Dish was expected to be the first out of the box with an OTT product — chairman Charlie Ergen has said he expects to launch his offering around yearend — followed by Sony and Verizon with similar offerings in early 2015. HBO kick-started the OTT conversation in October when it announced plans to offer a direct-to-consumer product in early 2015 — some reports estimate it could come in April, just before the premiere of perennial hit Game of Thrones — and CBS has already launched its broadcast-based CBS All Access service in several markets and is expected to debut a Showtime Networks OTT service some time next year.


But while programmers see OTT as a complementary service that will allow it to tap into new technologies while maintaining the status quo of the cable distribution model, distributors have a different take. While OTT has the potential to have a real impact on subscriber losses — depending on how it is priced and packaged — many see the service as a means of dismantling the practice of bundling popular channels with less-watched ones in carriage agreements.
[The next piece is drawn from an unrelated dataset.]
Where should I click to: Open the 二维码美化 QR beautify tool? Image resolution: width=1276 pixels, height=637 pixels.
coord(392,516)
Recently, Charter Communications CEO Tom Rutledge warned that programmers could be playing with fire concerning OTT, particularly if they dilute the value of the cable distributor’s content package with online products.

Rutledge argued that breaking up the bundle in favor of going over-the-top could have a serious impact on advertising revenue, in that it would significantly dilute the number of viewers for their shows.

- See more at:.multichannel.com
 
depending on how it is priced and packaged

That will be the determining factor on how successful it is.

Another factor will be, how many streams at 1 time per account. They need to include at least 2.

If they start fee"ing" from the start they may as well go ahead & shoot off their big toe.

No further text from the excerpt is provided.